“General anesthesia had rendered the brains of the young patients functionally ‘rigid,’ [which] contrasts with a previous study in adults.”
In this issue of Anesthesiology, Puglia et al. report an evaluation of multichannel EEG functional brain connectivity in older children and teenagers (8 to 16 yr) undergoing general anesthesia and surgery. In this age group, the maturing brain is in the process of undergoing widespread structural changes in brain anatomy, notably, a profound decrease in gray matter. Consonant with previous work, the authors found that general anesthesia increased average functional connectivity between prefrontal and frontal regions, as measured by phase differences of alpha and theta waves. They then went further and examined how functional connectivity evolved over time during the anesthetic. It appears that anesthesia was associated with the presence of very stable and stereotypical patterns of EEG connectivity—over a wide range of hypnotic drug concentrations. Initially the patients transitioned through a high prefrontal delta band connectivity pattern around induction (cluster 3), but then the patients were almost uniformly stuck in one or two almost identical EEG patterns for the whole maintenance phase of anesthesia (clusters 5 and 6). General anesthesia had rendered the brains of the young patients functionally “rigid.”
This contrasts with a previous comparable study done in adults by the same research group which found that patients typically switched every few minutes between five markedly different connectivity patterns during general anesthesia. There is a proviso. The best method of representing the state of the brain is an open question. Of note, during wakefulness, the EEG patterns were largely classified as a single cluster (cluster 1). This is in contradiction to my statements in the opening paragraph and is plausibly the result of using a relatively coarse-grained scalp EEG methodology.

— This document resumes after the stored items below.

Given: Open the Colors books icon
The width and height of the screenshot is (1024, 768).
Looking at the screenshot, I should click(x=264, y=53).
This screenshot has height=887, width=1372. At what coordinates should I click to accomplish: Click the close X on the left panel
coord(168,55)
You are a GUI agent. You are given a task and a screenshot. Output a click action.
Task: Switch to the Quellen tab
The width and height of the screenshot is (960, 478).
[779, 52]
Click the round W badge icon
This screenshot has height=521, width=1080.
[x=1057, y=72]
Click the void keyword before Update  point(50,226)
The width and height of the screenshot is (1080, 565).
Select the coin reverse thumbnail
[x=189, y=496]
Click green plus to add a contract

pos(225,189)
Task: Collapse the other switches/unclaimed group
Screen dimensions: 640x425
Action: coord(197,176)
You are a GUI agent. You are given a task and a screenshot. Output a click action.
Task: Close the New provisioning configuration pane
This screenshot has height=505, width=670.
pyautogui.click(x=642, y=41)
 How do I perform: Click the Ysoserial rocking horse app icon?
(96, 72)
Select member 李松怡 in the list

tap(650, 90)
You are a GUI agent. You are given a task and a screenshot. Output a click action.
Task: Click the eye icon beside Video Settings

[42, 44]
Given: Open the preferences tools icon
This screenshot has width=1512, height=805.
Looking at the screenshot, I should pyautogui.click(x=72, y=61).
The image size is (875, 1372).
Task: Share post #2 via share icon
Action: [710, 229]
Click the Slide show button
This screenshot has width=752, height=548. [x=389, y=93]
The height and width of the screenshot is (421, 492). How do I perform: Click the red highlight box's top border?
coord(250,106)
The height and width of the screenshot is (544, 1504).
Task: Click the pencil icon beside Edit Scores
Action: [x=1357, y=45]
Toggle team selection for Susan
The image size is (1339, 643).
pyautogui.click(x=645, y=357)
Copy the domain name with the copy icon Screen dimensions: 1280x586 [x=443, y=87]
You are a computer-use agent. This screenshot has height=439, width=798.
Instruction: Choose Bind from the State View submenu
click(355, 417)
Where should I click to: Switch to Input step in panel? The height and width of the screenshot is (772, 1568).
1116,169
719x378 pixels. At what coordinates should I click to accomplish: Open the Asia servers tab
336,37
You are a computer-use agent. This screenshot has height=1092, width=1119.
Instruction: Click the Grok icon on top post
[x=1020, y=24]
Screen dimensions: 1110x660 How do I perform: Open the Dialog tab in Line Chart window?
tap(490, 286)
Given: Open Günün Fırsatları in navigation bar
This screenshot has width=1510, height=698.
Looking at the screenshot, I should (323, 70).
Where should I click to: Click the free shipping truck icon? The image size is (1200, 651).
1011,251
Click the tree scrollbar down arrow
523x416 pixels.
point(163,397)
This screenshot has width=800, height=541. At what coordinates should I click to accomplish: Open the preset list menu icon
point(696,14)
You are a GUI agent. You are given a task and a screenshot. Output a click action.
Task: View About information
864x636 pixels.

I have purposefully used the verb “switching” because the transitions between brain configurations are usually quite abrupt rather than gradual. As mentioned by the authors in their discussion, the term “metastability” is commonly used to describe these short-lived configurations of coupled brain regions where waves oscillate in phase. What do we mean by the word “stability”? There are technical dynamical systems definitions, but an intuitive definition of a stable system is one that naturally tends to return to what it was previously doing, after it has been nudged by some external force. A pencil balanced on its point is clearly not stable. The idea of metastability—where the system switches between several moderately stable states—has been reviewed by Hudson as pertains to brain dynamics and anesthesia and is intricately bound up with the concept of “neural inertia.” It is intuitive to present this framework diagrammatically as movement of a ball rolling around a landscape. The position of the ball represents the state of the brain (in this case estimated by the spectral functional connectivity patterns). There are certain preferred metastable states—the valleys into which the ball will tend to settle. These could be the seven EEG frequency–connectivity clusters, as defined in the paper by Puglia et al. The time spent in each state (the valleys) will depend on a combination of how deep the valleys are (their stability) and the level of exogenous stimulus or internal neuronal noise required to shift the brain to a new cluster (i.e., to push the ball up out of its existing valley, from where it can descend into another valley). From this, we can infer that anesthesia induces a single deep (stable) valley in young patients (and/or there is little neuronal noise), but that older patients can inhabit many different valleys, and that these are not very deep (and/or there is a lot of neuronal noise). The neuropharmacologic mechanisms underlying these differences are not known but this paper is adding to an expanding body of evidence suggesting that the ability of the brain to respond to a γ-aminobutyric acid–mediated hypnotic drug with a strong stable synchronous frontal alpha EEG pattern is a biomarker of a patient with a functionally youthful brain.
These are elegant concepts, but does this knowledge influence the day-to-day practice of delivering general anesthesia for surgery? The most obvious answer is in the vexed question of how we interpret various EEG indices of consciousness or depth of anesthesia. We need to acknowledge that there can be a disconnect between hypnotic drug concentrations and brain states. On the one hand, there are plateaus in drug response, where the same brain state occurs over a range of hypnotic drug concentrations (as reported in 8- to 16-yr-old brains). On the other hand, the brain may spontaneously move between multiple metastable states—while exposed to unchanging general anesthetic drug concentrations (the results of the adult study). Given the existence of these phenomena, we should not be surprised that a single-channel EEG index might not be a fully reliable guide to hypnotic drug dosing. The work by Puglia et al. suggests that these monitors might be more reliable in the young. This is consonant with observations that older surgical patients have more irregularity in their intraoperative EEG and more difficulty in its interpretation. Although it is yet to be proven definitively, if the patient’s EEG is stuck in a rut, it may be taken as a sign that a good brain is responding well to an optimal anesthetic.